While Australian Prime Minister Tony Abbott received harsh criticism for sitting out last week's Climate Summit held by the United Nations in New York City, and Foreign Affairs Minister Julie Bishop withstood a barrage of slandering comments over Australia's less than ambitious goals for climate change before 2020, new research released this Monday Sept. 29 reveals that the island nation's recent scorching summers are likely a direct outcome related to greenhouse gas emissions.

Publishing two dozen papers this past Monday in the journal Bulletin of the American Meteorological Society, five independent groups of researchers analyzed extreme weather phenomena seen across the world in 2013 and much of 2014. And low-and-behold all five research groups unanimously came to the conclusion that the heat waves seen in recent years could not have occurred without the long-term climatic warming caused by fossil fuel emissions.

"When we look at the heat across the whole of Australia and the whole 12 months of 2013, we can say that this was virtually impossible without climate change" co-author to the studies and leader of one of the research groups, David Karoly of the University of Melbourne says.
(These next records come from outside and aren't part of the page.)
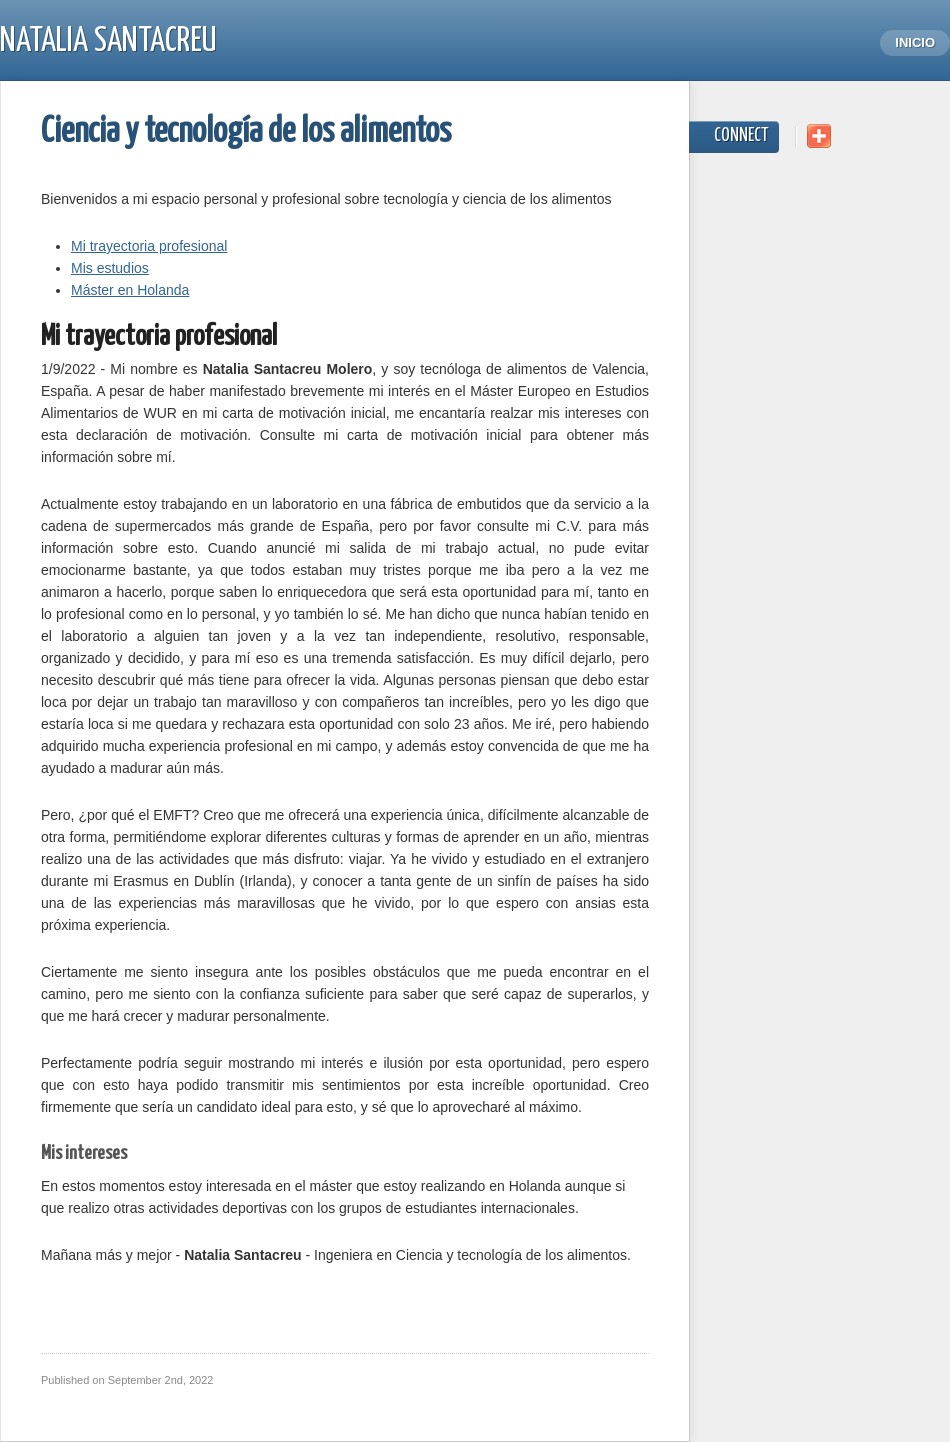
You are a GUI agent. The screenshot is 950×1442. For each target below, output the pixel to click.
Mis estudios (110, 268)
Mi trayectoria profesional (149, 246)
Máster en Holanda (130, 290)
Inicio (915, 42)
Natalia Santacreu (108, 41)
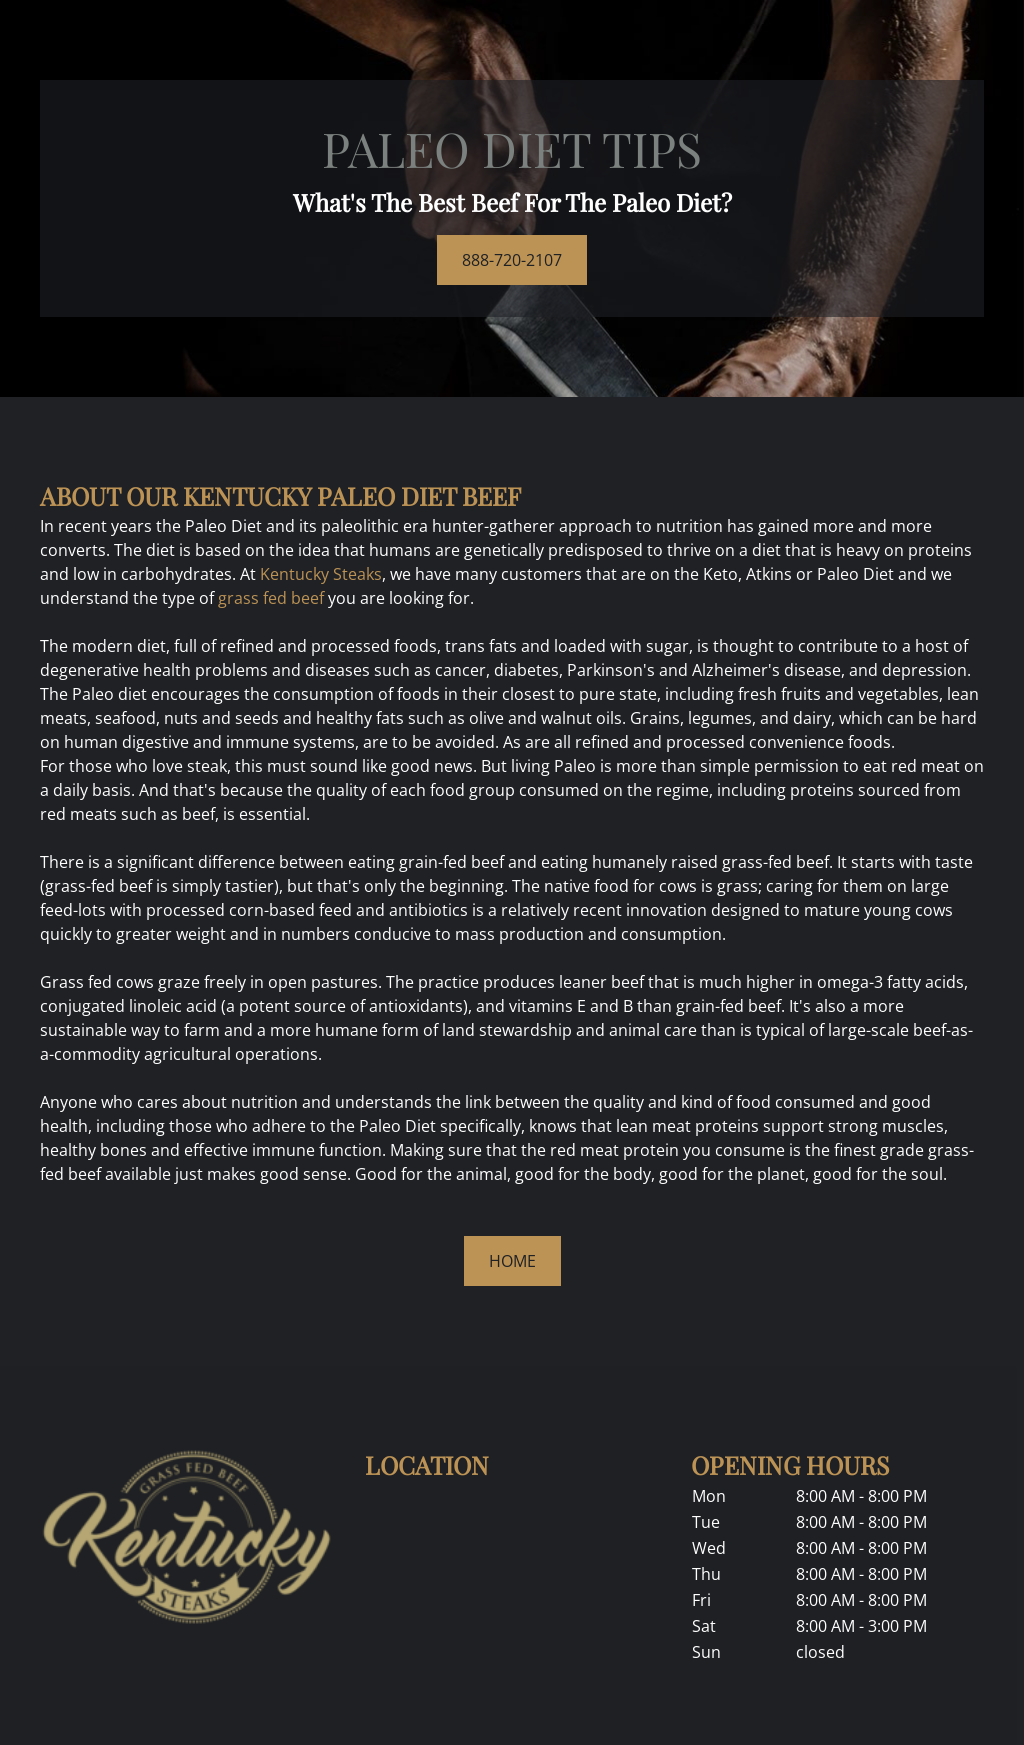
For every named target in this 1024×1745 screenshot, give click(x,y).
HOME (512, 1261)
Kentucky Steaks (321, 574)
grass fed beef (271, 598)
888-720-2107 (512, 260)
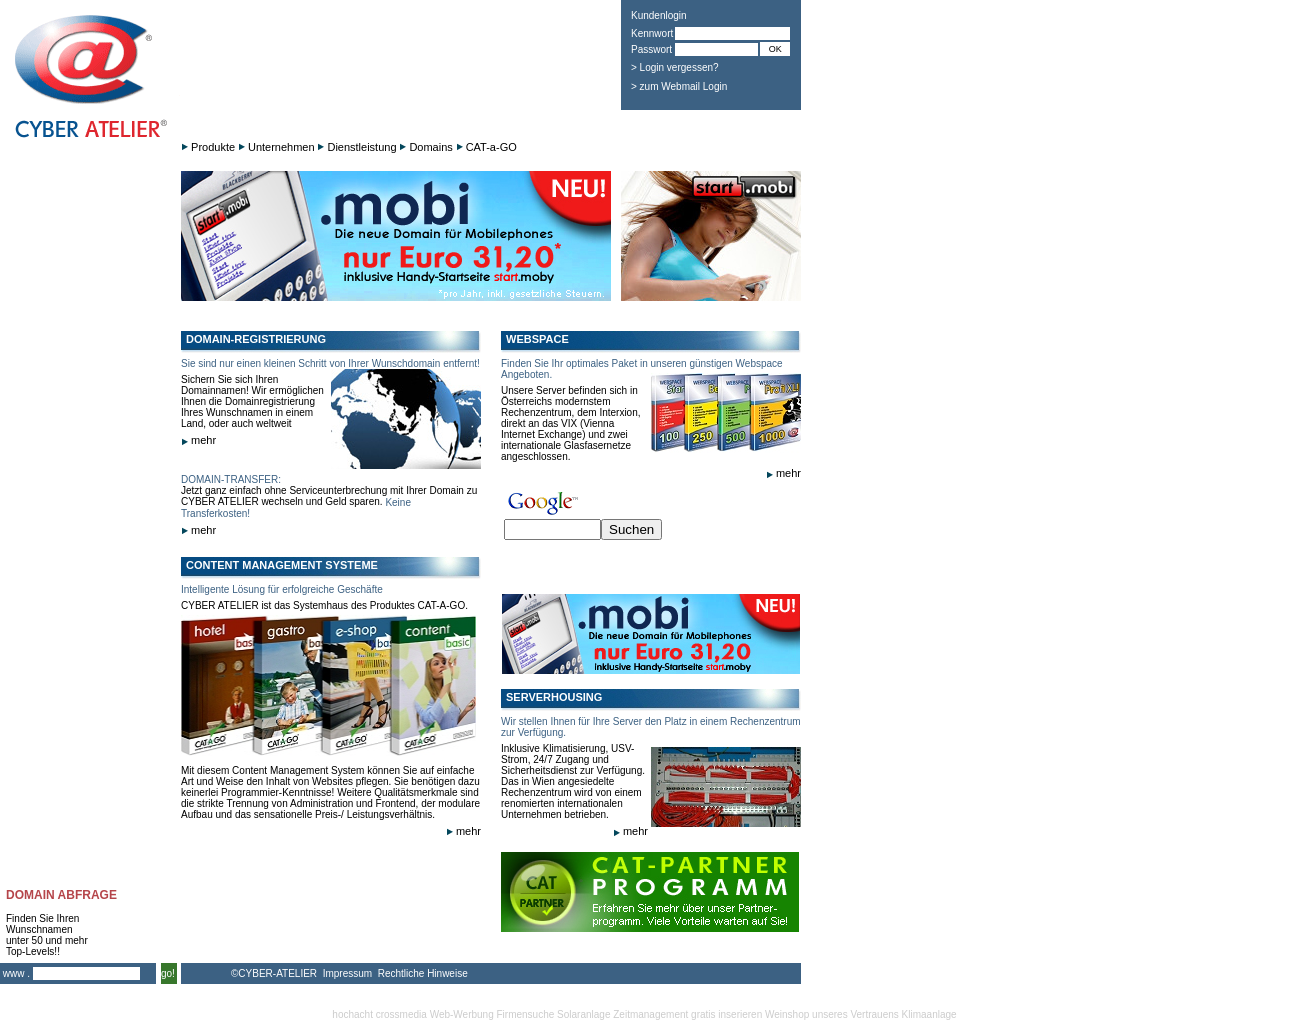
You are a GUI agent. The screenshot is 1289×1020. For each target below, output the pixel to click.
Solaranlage (583, 1014)
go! (168, 973)
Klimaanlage (929, 1014)
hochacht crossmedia (379, 1014)
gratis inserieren (726, 1014)
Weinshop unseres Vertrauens (832, 1014)
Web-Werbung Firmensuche (492, 1014)
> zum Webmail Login (679, 86)
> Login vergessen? (675, 67)
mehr (198, 440)
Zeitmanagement (650, 1014)
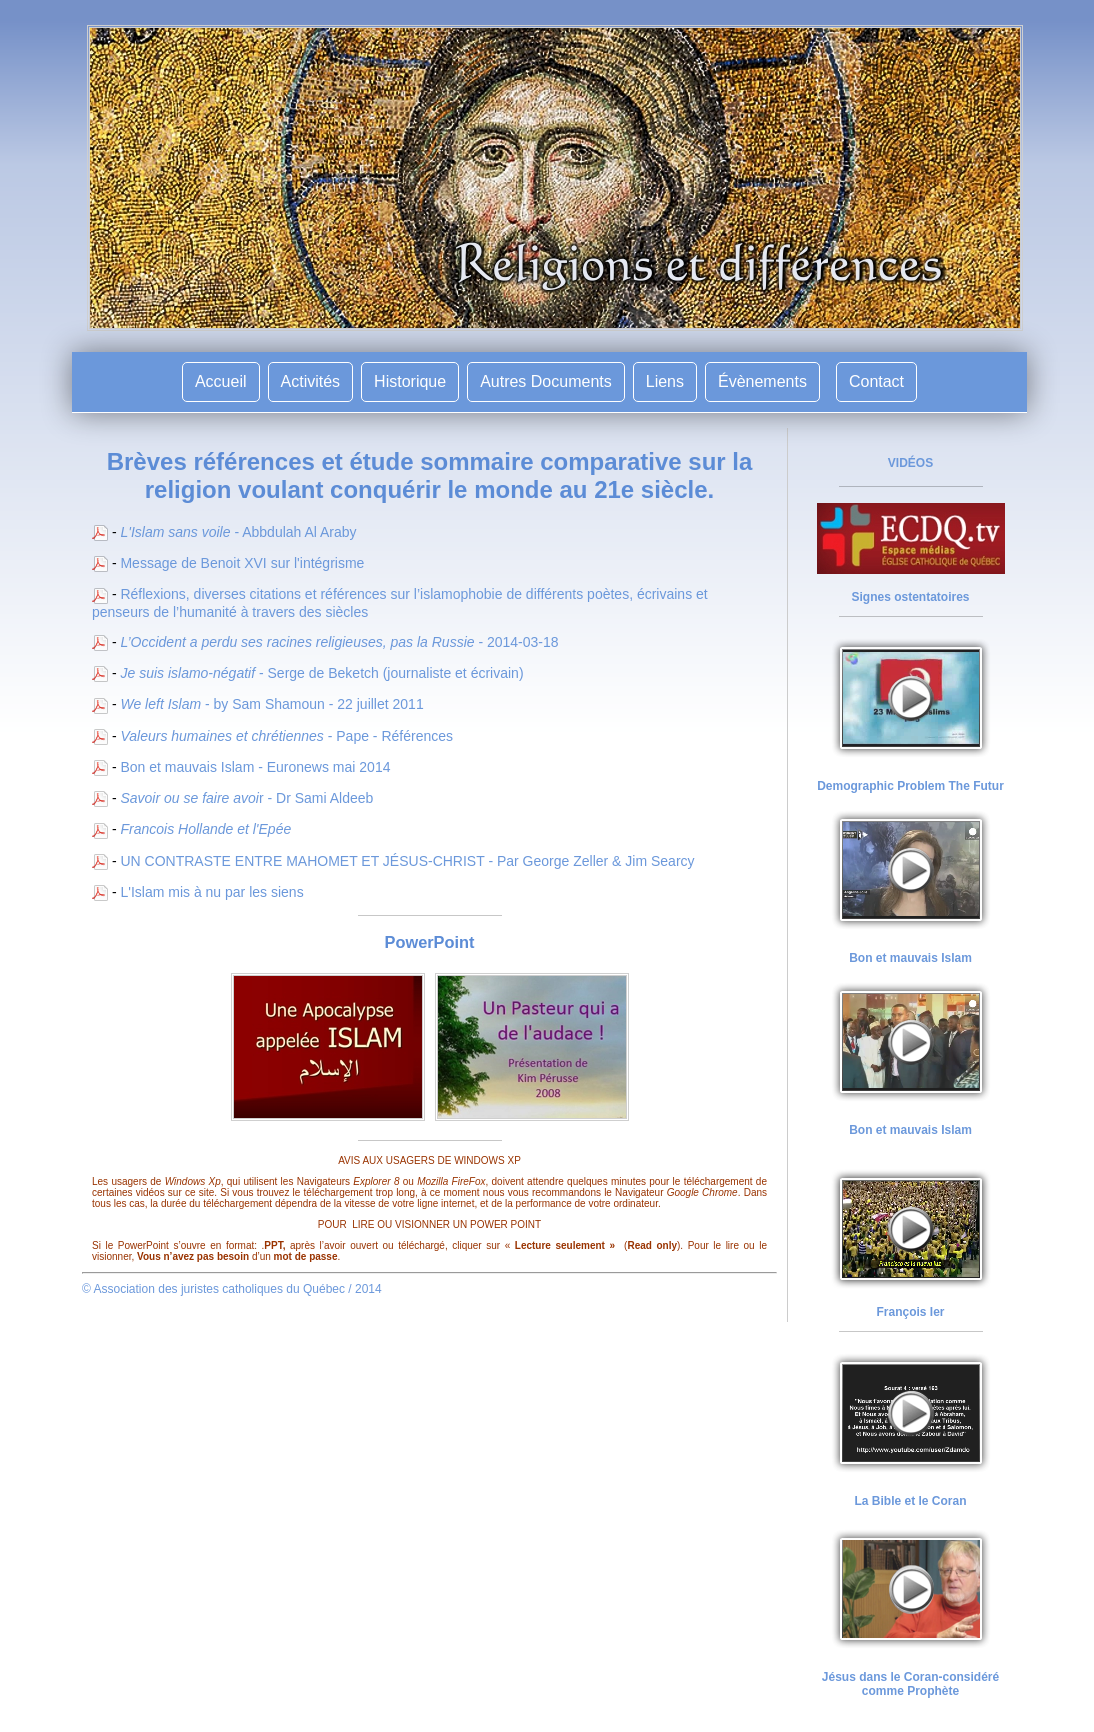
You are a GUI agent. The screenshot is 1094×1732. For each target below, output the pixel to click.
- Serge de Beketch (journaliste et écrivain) (321, 673)
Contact (876, 381)
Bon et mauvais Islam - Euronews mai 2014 (255, 767)
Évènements (762, 381)
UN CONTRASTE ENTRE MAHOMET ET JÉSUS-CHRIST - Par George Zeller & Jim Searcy (407, 861)
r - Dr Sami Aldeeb (246, 798)
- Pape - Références (286, 736)
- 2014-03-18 (339, 642)
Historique (410, 381)
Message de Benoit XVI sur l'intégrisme (242, 563)
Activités (311, 381)
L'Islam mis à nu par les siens (211, 892)
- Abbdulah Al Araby (238, 532)
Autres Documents (546, 381)
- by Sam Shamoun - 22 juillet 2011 (271, 704)
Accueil (221, 381)
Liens (665, 381)
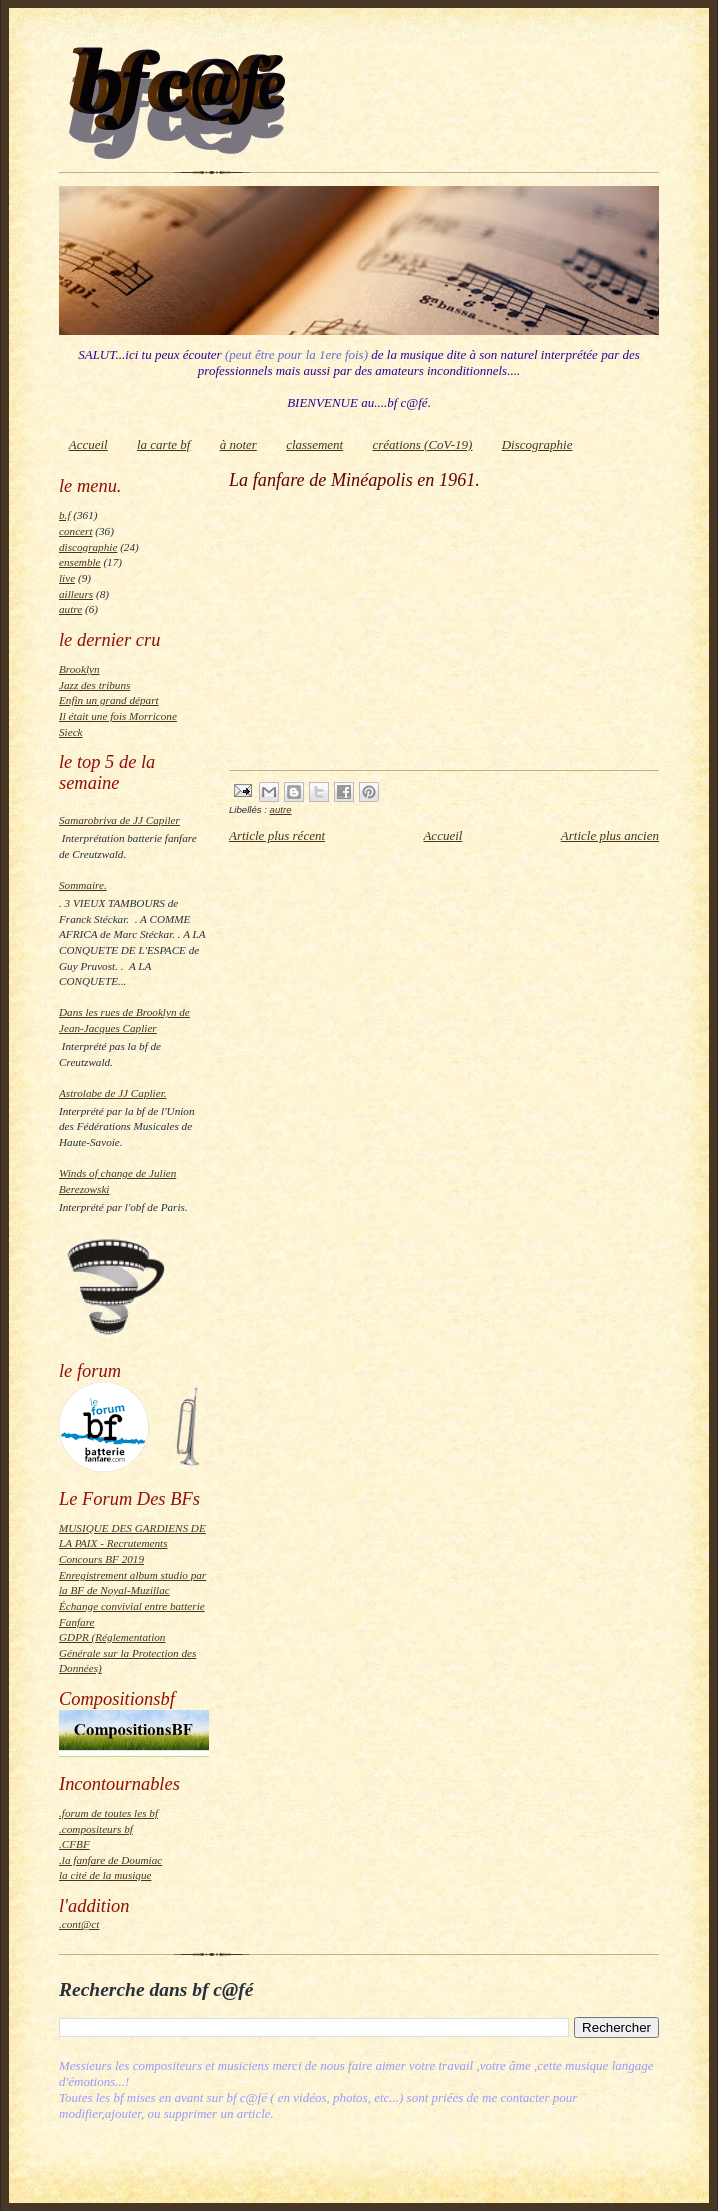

Though most Tennis enthusiasts would easily believe the researchers, after witnessing that the 2014 Australian Open tennis tournament was postponed late last January after temperatures soared upwards of 111 degrees Fahrenheit, the results were still quite staggering to the general public and the island nation's leaders as well.

Utilizing computer modeling to simulate climate changes that would occur in the absence of fossil fuel emissions, and comparing them to actual measurements taken in recent months, all five research teams from varying universities worldwide came to the same consensus after diligent analyses.

While the news comes less than a week after the UN Summit, where Australia came under harsh fire for its current stance on issues regarding climate change, the research is likely to come under harsh debate amongst local researchers and politicians alike as they face even warmer summers to come. Though Bishop last week reconfirmed that Australia, who is only responsible for a total of 1.5 percent of the entire world's greenhouse gas emissions, would be aiming for a 5 percent overall reduction in emissions by 2020, we can likely expect to see larger action be taken in the weeks to come in light of this new research.

As Prime Minister Tony Abbott and the Australian government considers inaction versus change in the nation's emissions policy, it is hard to think that United Nation's newest Messenger of Peace, Leonardo DiCaprio's recent words could not be resonating in their ears.

"The Chief of the US Navy's Pacific Command, Admiral Samuel Locklear, recently said that climate change is our single greatest security threat" DiCaprio said. "You can either make history, or be vilified by it."